Questions for the Doctor
- Does my pattern fit choroideremia or another inherited retinal degeneration?
- How much central vision, peripheral field, and retinal structure are currently preserved?
- Will CHM genetic testing change family screening or reproductive counseling?
- Which low-vision tools, mobility training, lighting changes, and school or work accommodations should start now?
- Are any clinical studies or gene therapy evaluations appropriate for me?
Basic Information
Medical Notes
More complete medical explanations are kept here for discussion with clinicians.
Symptoms
Choroideremia usually begins with night blindness, often in childhood or adolescence. Peripheral vision then narrows gradually, making mobility, sports, stairs, and night travel harder.

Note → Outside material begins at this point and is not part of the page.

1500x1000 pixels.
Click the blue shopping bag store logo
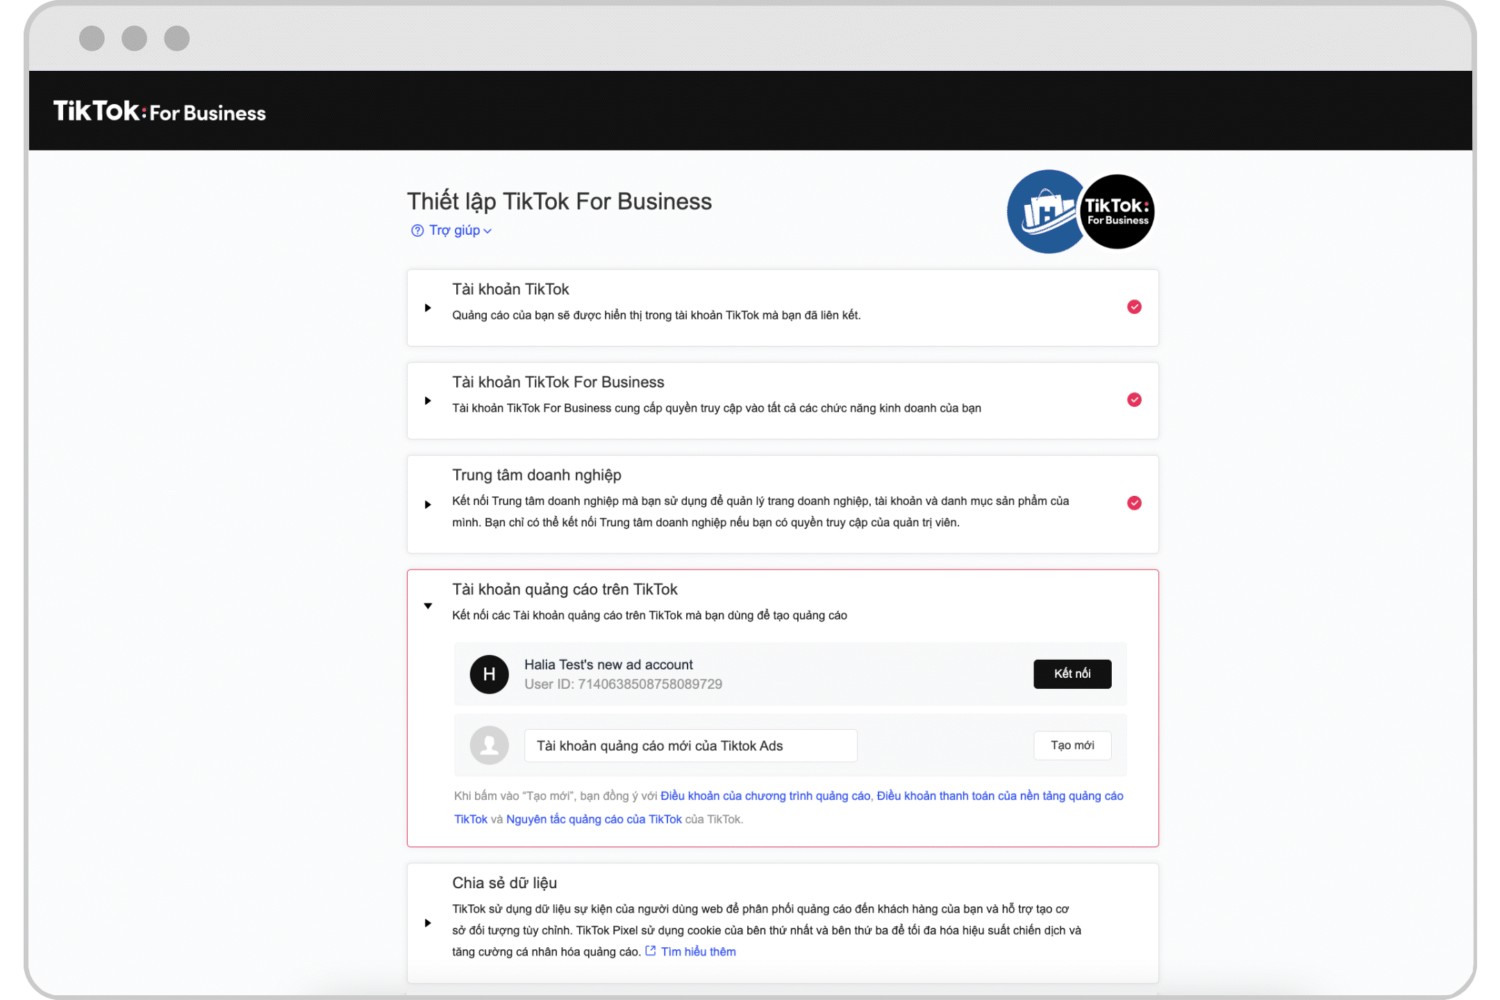click(1044, 212)
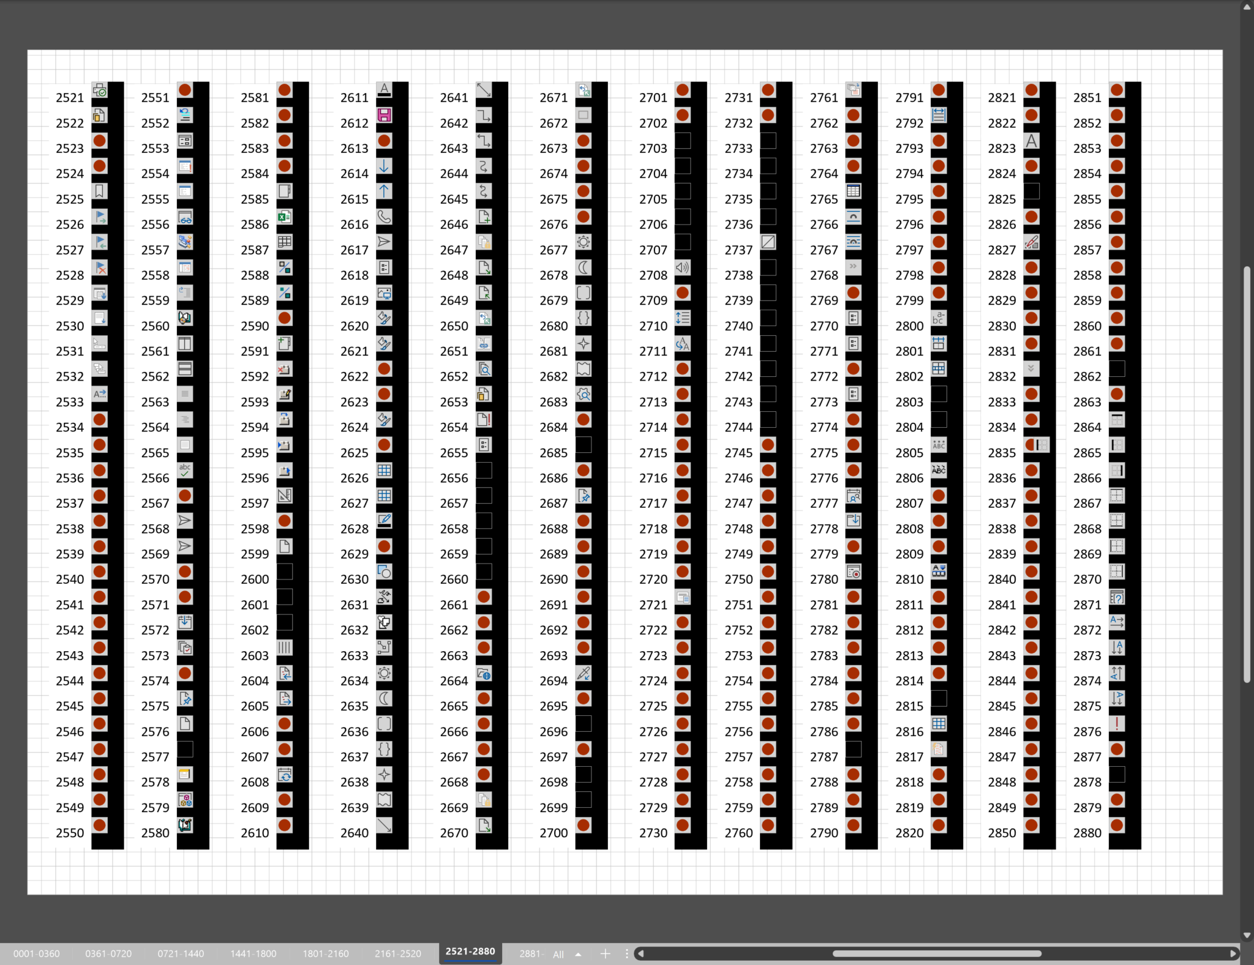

Central vision may be preserved for many years but can decline in later disease.
Males are usually more clearly affected. Female carriers may have few symptoms, but retinal changes can be seen on examination and some carriers develop vision or field problems over time.
Diagnosis
Diagnosis combines an eye examination with molecular testing. Fundus photography, OCT, fundus autofluorescence, visual field testing, and ERG can document progressive retinal and choroidal atrophy.
A disease-causing CHM variant confirms the molecular diagnosis and helps distinguish choroideremia from retinitis pigmentosa and other inherited retinal degenerations. Family analysis is important for carrier counseling.
Treatment
Standard care focuses on protecting useful vision, low-vision rehabilitation, home and school or work adaptations, and regular follow-up with an inherited retinal disease specialist. Associated eye problems should be treated when present.
CHM-related gene therapy and other studies are evolving. Eligibility, availability, and risk-benefit decisions depend on the genetic result, remaining retinal structure, and specialist assessment.
Long-term Care
Long-term care may include periodic retinal imaging, visual field testing, OCT or ERG, low-vision devices, mobility training, improved lighting, and digital accessibility tools. Education, driving, and work planning should be discussed early.
Patients should keep their genetic testing report because it may be needed for family testing, follow-up at other centers, and future treatment or trial screening.
Fertility and Family
Choroideremia is usually X-linked recessive. An affected male does not pass the X-linked variant to sons but passes it to all daughters, who become carriers. A female carrier can pass the variant to children in each pregnancy.
Families planning pregnancy should consider genetic counseling to discuss relative testing and reproductive options such as prenatal or preimplantation genetic testing when appropriate.
When to Seek Urgent Care
Choroideremia itself is usually not an emergency, but sudden major vision loss, eye pain, eye trauma, new flashes with many floaters, or a curtain-like visual field loss should prompt urgent eye care to rule out other treatable eye problems.
Prognosis
The condition usually progresses slowly and many people develop severe vision impairment later in life. Early diagnosis helps with low-vision support, family counseling, and future treatment eligibility.